_Extracted data_:

<<<<

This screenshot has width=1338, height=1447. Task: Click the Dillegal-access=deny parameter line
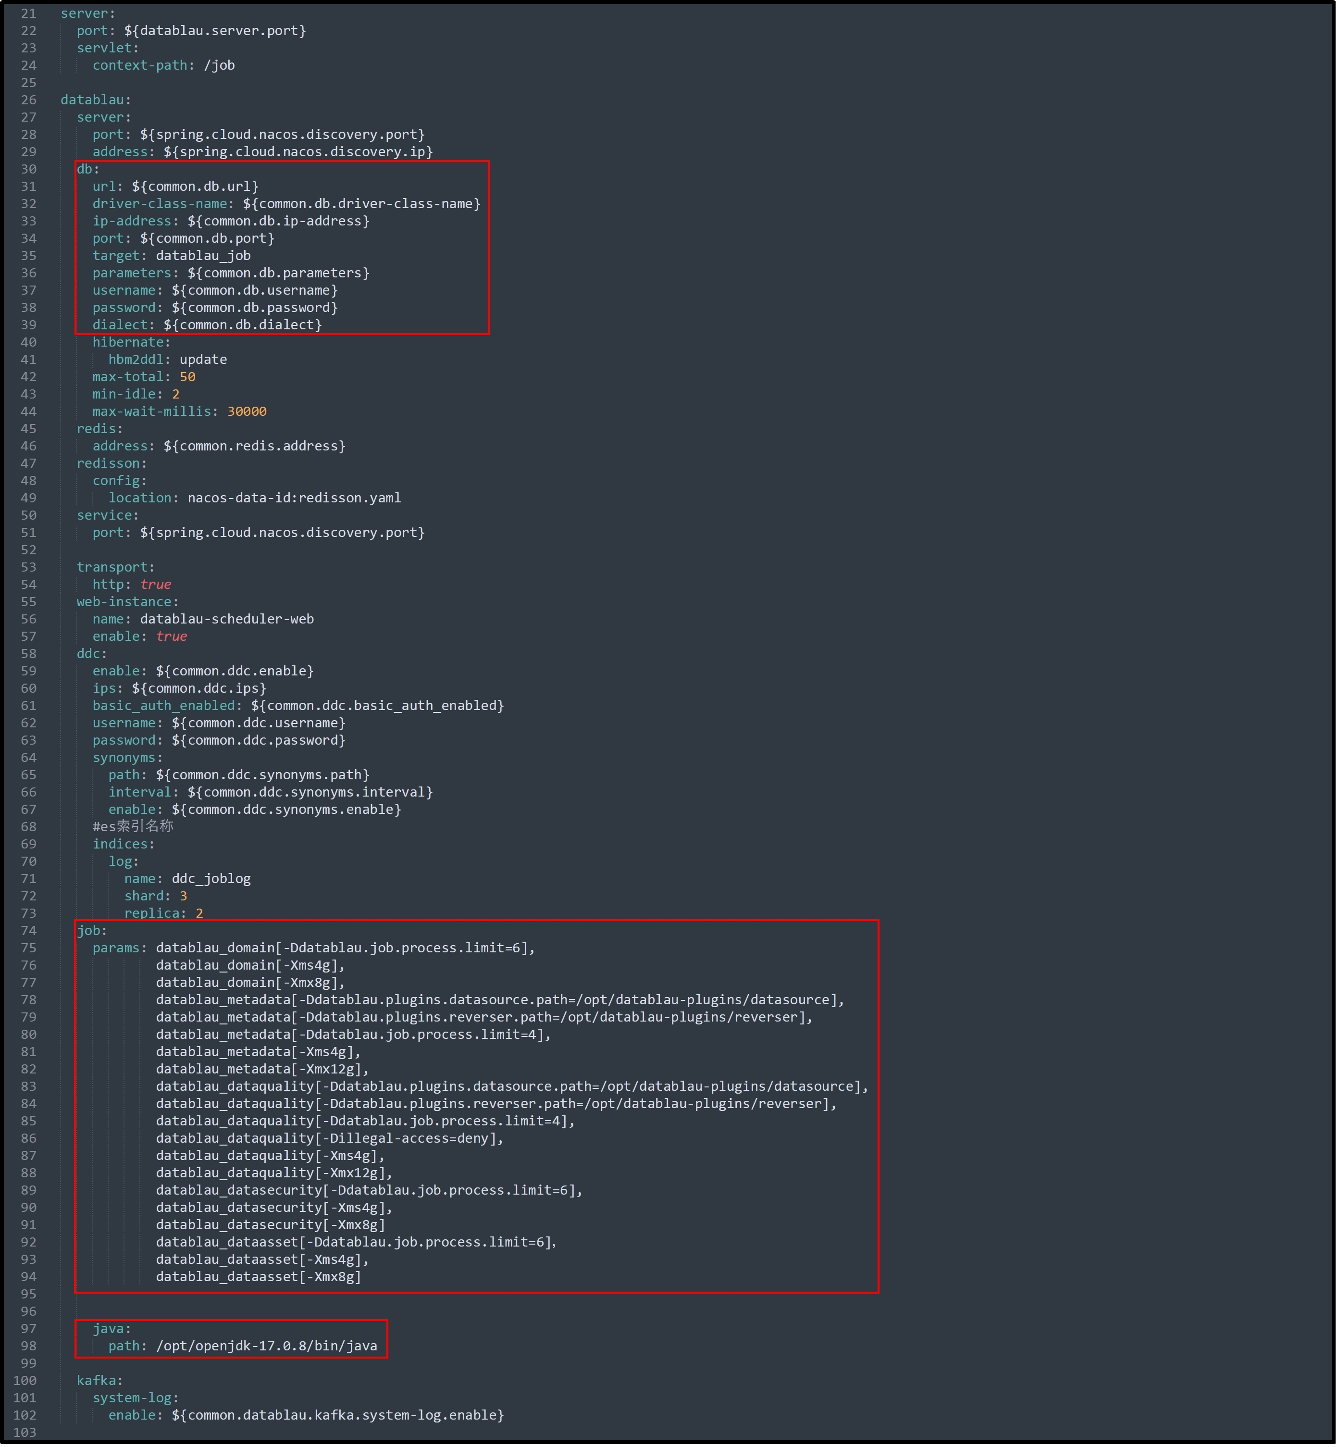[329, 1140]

>>>>
<<<<

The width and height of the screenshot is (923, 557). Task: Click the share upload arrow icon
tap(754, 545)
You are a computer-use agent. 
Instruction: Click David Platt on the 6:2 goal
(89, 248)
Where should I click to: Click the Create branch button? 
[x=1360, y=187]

>>>>
<<<<

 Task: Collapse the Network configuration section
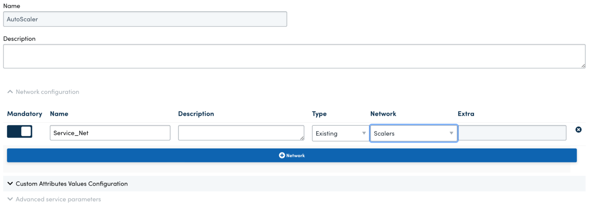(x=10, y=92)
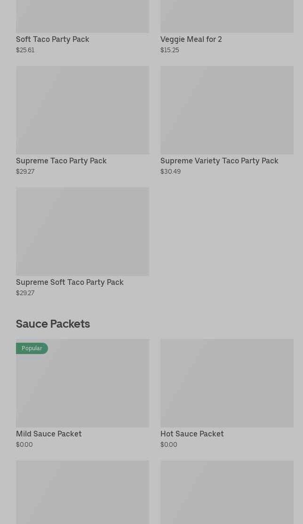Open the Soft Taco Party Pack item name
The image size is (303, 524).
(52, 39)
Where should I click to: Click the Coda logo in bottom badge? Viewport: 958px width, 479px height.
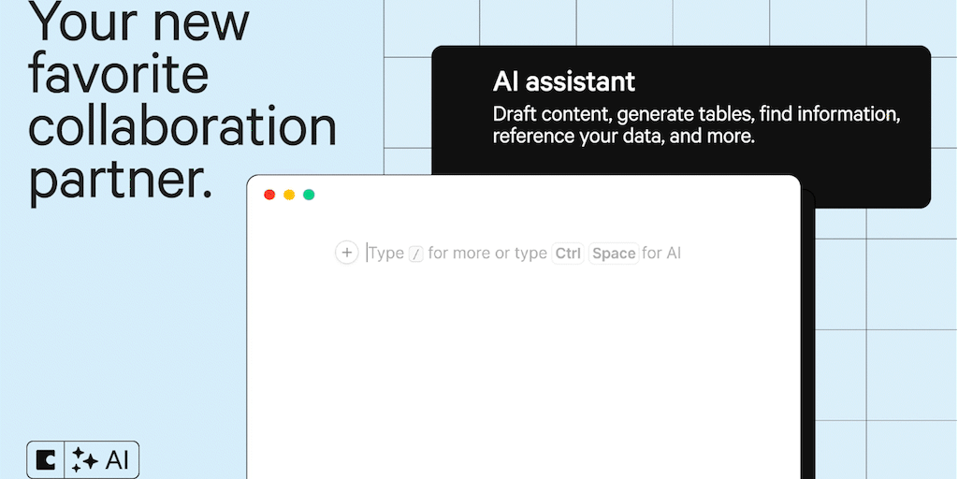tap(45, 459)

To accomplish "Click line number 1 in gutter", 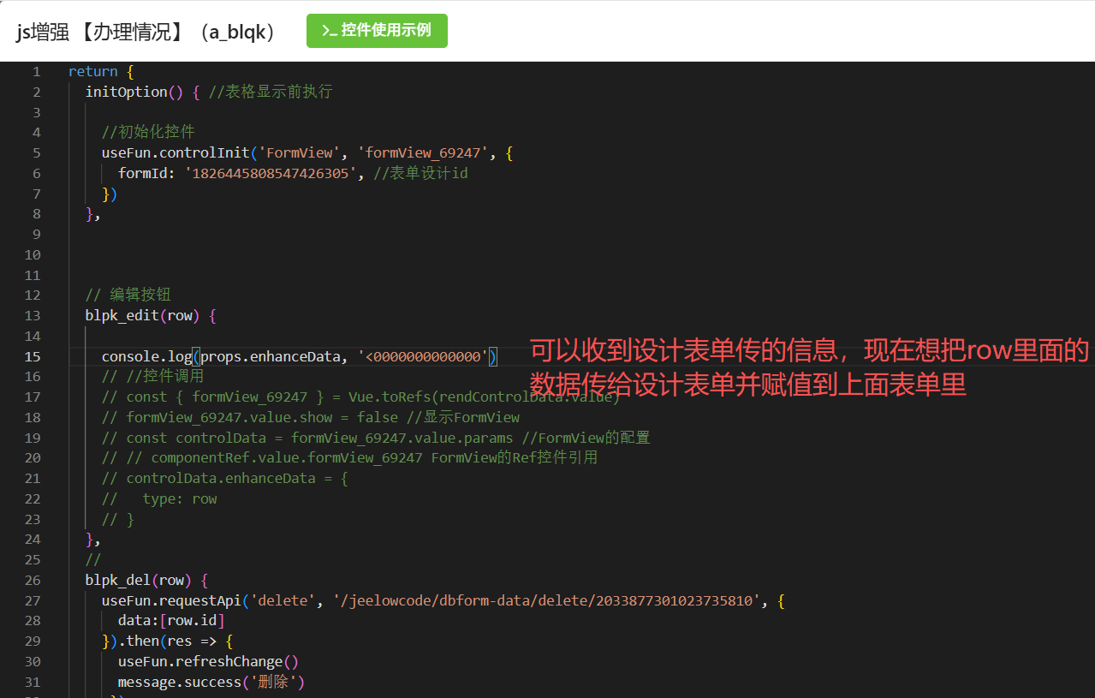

>>>>

_Exercise instructions_:
Give the records from the line containing "Where should I click to: Click the Create" through the line containing "[x=1360, y=187]" as a numbered list, leaving out blank lines.

_Task result_:
1. Where should I click to: Click the Create branch button? 
2. [x=1360, y=187]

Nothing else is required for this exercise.